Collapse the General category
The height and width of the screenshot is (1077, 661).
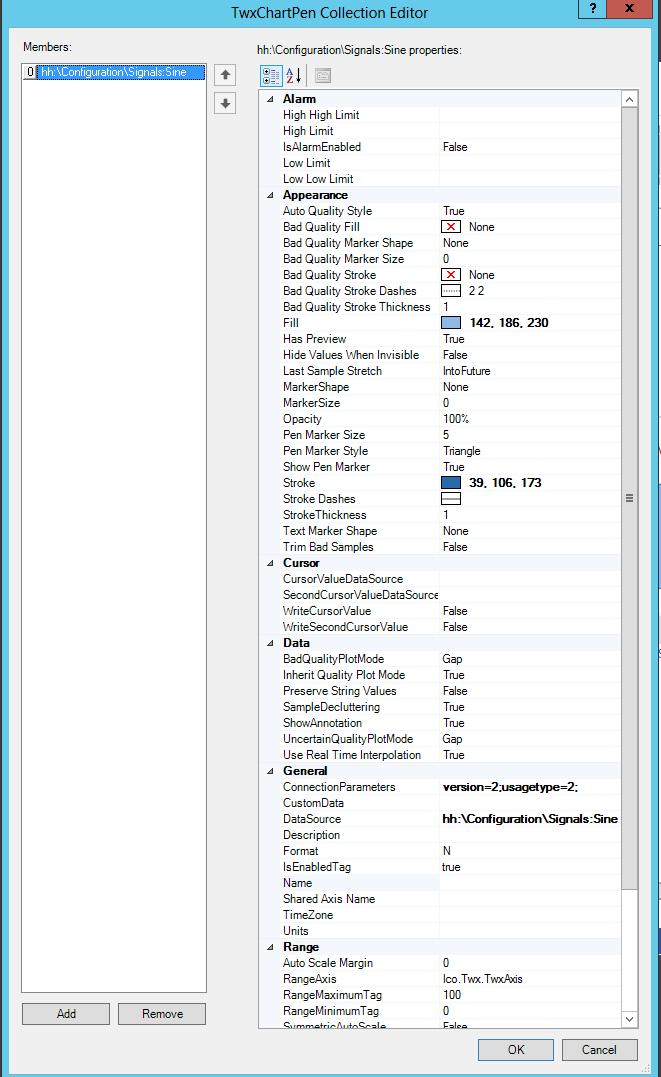click(x=270, y=771)
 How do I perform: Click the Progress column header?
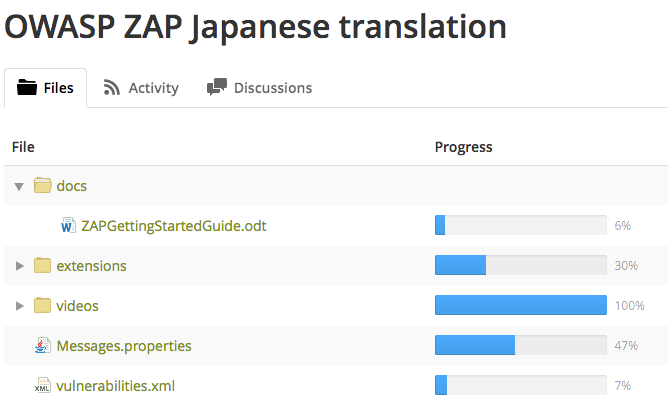pyautogui.click(x=463, y=147)
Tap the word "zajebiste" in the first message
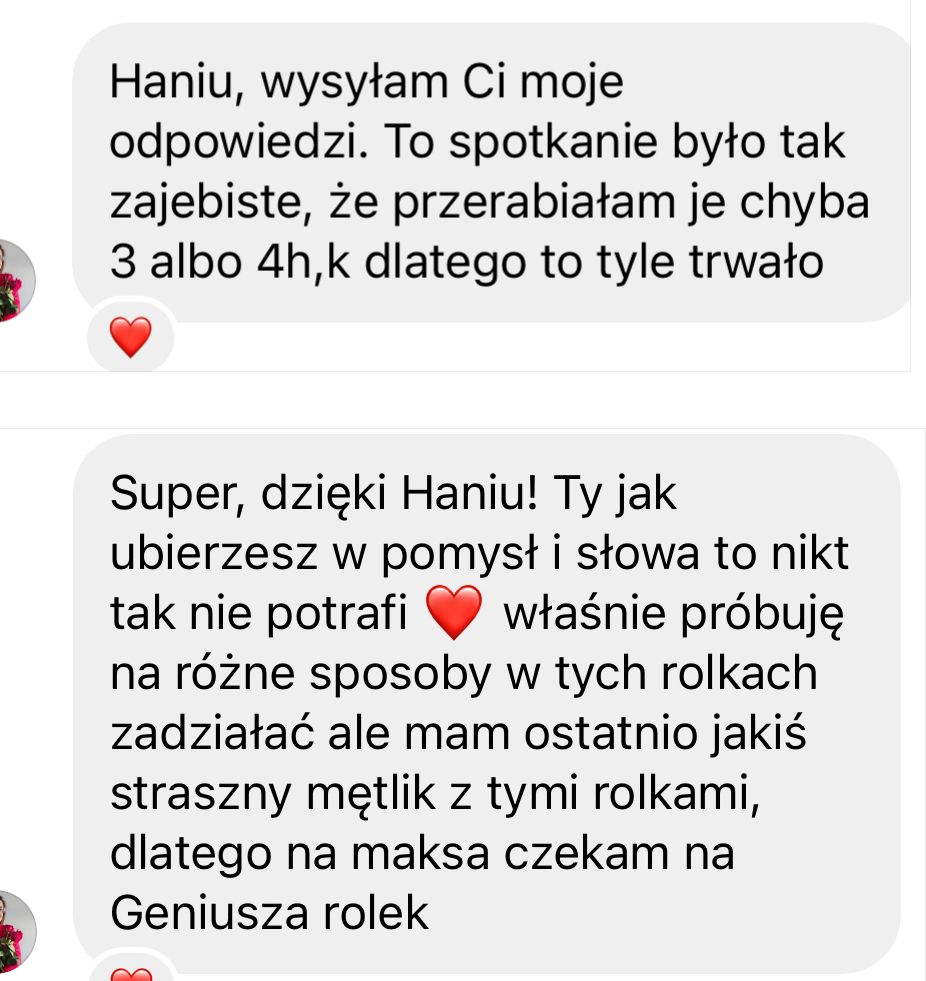 (211, 203)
***
__Task instructions__
With images excluded, write the records above out again exactly.

__Answer space__
Collapse the General category
The height and width of the screenshot is (1077, 661).
click(x=270, y=771)
 How do I perform: Click the Progress column header?
pyautogui.click(x=463, y=147)
Tap the word "zajebiste" in the first message
 (211, 203)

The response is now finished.